Friday, September 3, 2010

That Wonderful Urge (1948)


Knitwear! Amazing sweaters! Oh, yeah, and Gene Tierney and Tyrone Power. And a nifty old airplane, too. By this time (maybe 15 minutes into the movie) I really should have turned it off. Instead, I kept watching, something I don't recommend to anyone else. Let me just give you the gist of it and you can learn from the mistake I made watching this dog, which is: catch the first 15 minutes of beautiful Sun Valley scenery, groovy knitwear and fantastic plane, then go do something else with the rest of your day.

The gist of this film: Tierney plays a rich heiress who is stalked in the papers by Power's character. Power's character tricks her into thinking he's someone else to get a story out of her, she finds out, tells everyone that they were secretly married and then won't recant that story despite his threats to embarrass her in front of her friends as a bumpkin hubby. They go back and forth for the rest of the movie...first he wants out, then she does, but this never happens at the same time.
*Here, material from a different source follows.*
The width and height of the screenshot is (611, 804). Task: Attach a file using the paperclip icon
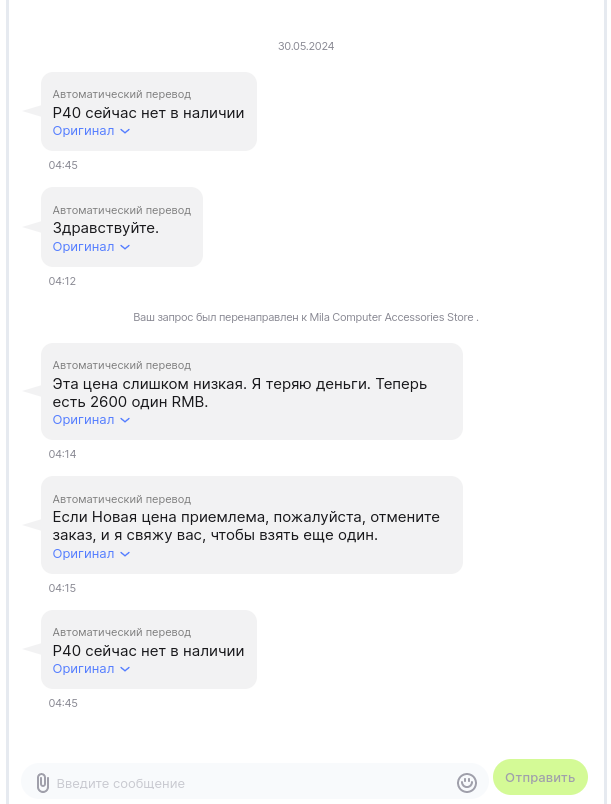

They are so bent on perpetrating on each other the punishment they think they deserve, that by the time it is all over and they are (naturally) in love, you just don't care anymore.

I'm disappointed. I have seen so little of either Tierney or Power and heard such great things about their work.

Aside from a delightful bit from Gene Lockhart (no relation to the leading lady--haha!) as the judge, a role similar to the one he played in Miracle on 34th Street, there's just not much here to give me any kind of "urge" to watch this again.

Thursday, September 2, 2010

Private Lives (1931)



It is commonly known that I have a huge, husband-irking crush on Robert Montgomery. I also have more than a passing appreciation for the brilliant work of Norma Shearer. To have them in the same movie is always a treat, and to have them in a movie based on a play by Noel Coward...well, few cinematic treasures can compare.

According to Robert Osborne at TCM, Noel Coward did not like how this movie turned out, and while that might annoy some people, as a fellow writer I totally understand. It's all part of being a genius playwright, I suspect, that one would naturally have high standards that would preclude one from liking a production of your work in which you do not appear. He's one of the best, people. Don't judge.



Private Lives the movie is 30% screwball comedy and 70% clever dialogue, written with so much sophistication that you have to pay attention. And if you watch it with your children, they might think you're a trifle daft because you'll be laughing a lot and they won't know why. Just a hypothetical thought.

Shearer truly shines in this movie, stealing scenes from Montgomery quite ably. Also along for the ride are the always fun to watch Una Merkel and Reginald Denny (who will always be to me the architect in Mr. Blandings Builds His Dream House).